### Page
THE SECOND ESSENTIAL: EXPECT THE BEST
- 19. Remember the principle of the self-fulfilling prophecy: people tend to act consistently with your expectations of them. The Pygmalion effect also applies to you, so be positive and optimistic about your own ability to lead, as well as about the achievements of the people around you. How? Surround yourself with positive people who can remind you of your strengths and abilities.
- 20. Practice smiling. This is not a joke. Smiling and laughing release naturally occurring chemicals in our bodies that fight off depression and uplift our moods. Try it.
- 21. Ask yourself this question: "Do I honestly believe everyone on my team can achieve the goals we've set and live by the values we've agreed upon?" If your answer is yes, make sure that you communicate this to them verbally and nonverbally. If your answer is no, figure out what you can do to change your answer to yes. What changes have to be made, in you and in them, for that to happen? Make them. You can do it.

### Data records
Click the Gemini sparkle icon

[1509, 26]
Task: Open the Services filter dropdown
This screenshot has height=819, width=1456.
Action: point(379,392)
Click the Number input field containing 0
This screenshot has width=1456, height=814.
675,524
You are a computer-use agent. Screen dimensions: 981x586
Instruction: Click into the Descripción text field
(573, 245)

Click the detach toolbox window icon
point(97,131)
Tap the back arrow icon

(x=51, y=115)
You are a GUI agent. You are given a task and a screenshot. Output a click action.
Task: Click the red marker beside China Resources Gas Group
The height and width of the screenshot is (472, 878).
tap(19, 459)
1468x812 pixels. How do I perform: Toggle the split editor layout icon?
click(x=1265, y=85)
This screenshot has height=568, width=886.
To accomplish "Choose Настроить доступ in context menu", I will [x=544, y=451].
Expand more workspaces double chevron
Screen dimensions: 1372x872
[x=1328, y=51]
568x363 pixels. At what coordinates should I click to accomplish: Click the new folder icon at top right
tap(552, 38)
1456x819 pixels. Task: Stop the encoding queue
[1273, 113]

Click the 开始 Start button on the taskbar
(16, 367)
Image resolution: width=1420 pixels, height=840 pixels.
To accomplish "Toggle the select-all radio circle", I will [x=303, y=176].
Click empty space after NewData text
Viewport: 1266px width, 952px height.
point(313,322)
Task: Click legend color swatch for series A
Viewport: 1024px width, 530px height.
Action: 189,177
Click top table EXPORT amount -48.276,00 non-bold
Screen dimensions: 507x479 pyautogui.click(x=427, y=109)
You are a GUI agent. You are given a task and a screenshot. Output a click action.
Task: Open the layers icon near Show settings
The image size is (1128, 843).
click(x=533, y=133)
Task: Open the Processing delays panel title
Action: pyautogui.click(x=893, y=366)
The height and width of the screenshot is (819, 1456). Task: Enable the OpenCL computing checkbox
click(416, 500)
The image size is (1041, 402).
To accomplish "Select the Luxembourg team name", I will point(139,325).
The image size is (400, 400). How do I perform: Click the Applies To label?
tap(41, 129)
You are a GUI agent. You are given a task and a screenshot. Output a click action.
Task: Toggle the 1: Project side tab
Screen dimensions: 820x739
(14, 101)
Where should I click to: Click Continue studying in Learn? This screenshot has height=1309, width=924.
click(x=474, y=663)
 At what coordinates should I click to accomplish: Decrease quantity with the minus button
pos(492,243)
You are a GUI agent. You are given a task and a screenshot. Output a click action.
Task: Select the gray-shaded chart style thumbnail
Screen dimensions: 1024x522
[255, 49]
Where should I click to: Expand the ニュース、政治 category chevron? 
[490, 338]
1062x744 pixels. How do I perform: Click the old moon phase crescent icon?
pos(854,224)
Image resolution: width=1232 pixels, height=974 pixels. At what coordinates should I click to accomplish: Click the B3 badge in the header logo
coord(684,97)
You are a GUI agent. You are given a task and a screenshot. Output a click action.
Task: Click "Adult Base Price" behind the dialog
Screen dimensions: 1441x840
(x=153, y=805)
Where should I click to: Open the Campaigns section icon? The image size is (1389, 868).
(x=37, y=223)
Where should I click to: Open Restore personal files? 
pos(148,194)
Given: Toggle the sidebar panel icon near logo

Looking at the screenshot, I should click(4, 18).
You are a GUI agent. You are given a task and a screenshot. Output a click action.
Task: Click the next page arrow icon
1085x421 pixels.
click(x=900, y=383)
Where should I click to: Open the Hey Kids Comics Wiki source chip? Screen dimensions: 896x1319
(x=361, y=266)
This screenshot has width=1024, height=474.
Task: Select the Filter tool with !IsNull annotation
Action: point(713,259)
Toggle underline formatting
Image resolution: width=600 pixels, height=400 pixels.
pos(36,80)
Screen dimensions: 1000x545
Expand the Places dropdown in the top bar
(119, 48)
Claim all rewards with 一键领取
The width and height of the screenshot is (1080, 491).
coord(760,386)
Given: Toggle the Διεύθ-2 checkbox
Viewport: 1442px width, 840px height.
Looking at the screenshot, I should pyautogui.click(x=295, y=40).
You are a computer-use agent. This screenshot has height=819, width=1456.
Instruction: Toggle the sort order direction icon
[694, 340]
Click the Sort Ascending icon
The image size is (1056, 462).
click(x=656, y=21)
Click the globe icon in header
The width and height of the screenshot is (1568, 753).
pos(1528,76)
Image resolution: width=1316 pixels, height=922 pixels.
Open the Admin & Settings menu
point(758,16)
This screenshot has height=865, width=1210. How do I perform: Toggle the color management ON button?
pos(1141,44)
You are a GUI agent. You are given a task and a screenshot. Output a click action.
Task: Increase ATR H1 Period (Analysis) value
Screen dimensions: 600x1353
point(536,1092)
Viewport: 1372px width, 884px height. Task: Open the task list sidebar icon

### Tasks
[a] List each numbered point in the section headed "THE SECOND ESSENTIAL: EXPECT THE BEST", giving its number and its first sentence.
[b] Using the section on expecting the best, say yes or no to each statement and quote the words that decide it. (i) Smiling and laughing release chemicals in the body that fight off depression. (ii) The Pygmalion effect applies only to the people a leader works with. (iii) If you doubt your team can reach its goals, you should work out how to change that answer to yes.
[c] Carry on the leadership section on expecting the best from the point where it stops.

### Responses by task
[a]
19. Remember the principle of the self-fulfilling prophecy: people tend to act consistently with your expectations of them.
20. Practice smiling.
21. Ask yourself this question: "Do I honestly believe everyone on my team can achieve the goals we've set and live by the values we've agreed upon?"

[b]
(i) Yes: "Smiling and laughing release naturally occurring chemicals in our bodies that fight off depression and uplift our moods."
(ii) No: "The Pygmalion effect also applies to you"
(iii) Yes: "If your answer is no, figure out what you can do to change your answer to yes."

[c]
- 22. The next time you talk to one of your constituents about a difficulty she's having with a project, make sure that sometime during the conversation you say, "I know you can do it," or words to that effect. And you better mean it.
- 23. Assign people to important tasks that aren't part of their defined job. Let them know you have assigned them these unusual jobs because you have strong belief in them-that you believe they have the capacity to excel at it. Make a binding commitment to supply them the training, resources, authority, and coaching they need to be successful.
- 24. Like Don Bennett's daughter (Chapter Five), the next time someone is struggling to succeed, find a way to walk beside him for the most difficult part of the climb, telling him, "Come on, you can do it. I know you can do it. You're the best in the world."
- 25. Practice envisioning. Right now, picture a sunset at the beach, the waves washing against the shore. Picture a gently flowing stream in the middle of a cool forest on a warm day. Picture a meadow of yellow wildflowers in full bloom in springtime. Picture a hundred-foot waterfall rushing to a valley floor in early spring as the snow melts. Can you imagine these scenes? Do you get a picture in your mind's eye? Of course you do. Sit down with another person and describe these scenes to each other in all their rich color and texture. The ability to create mental images and clearly communicate them to others is a critical leadership skill.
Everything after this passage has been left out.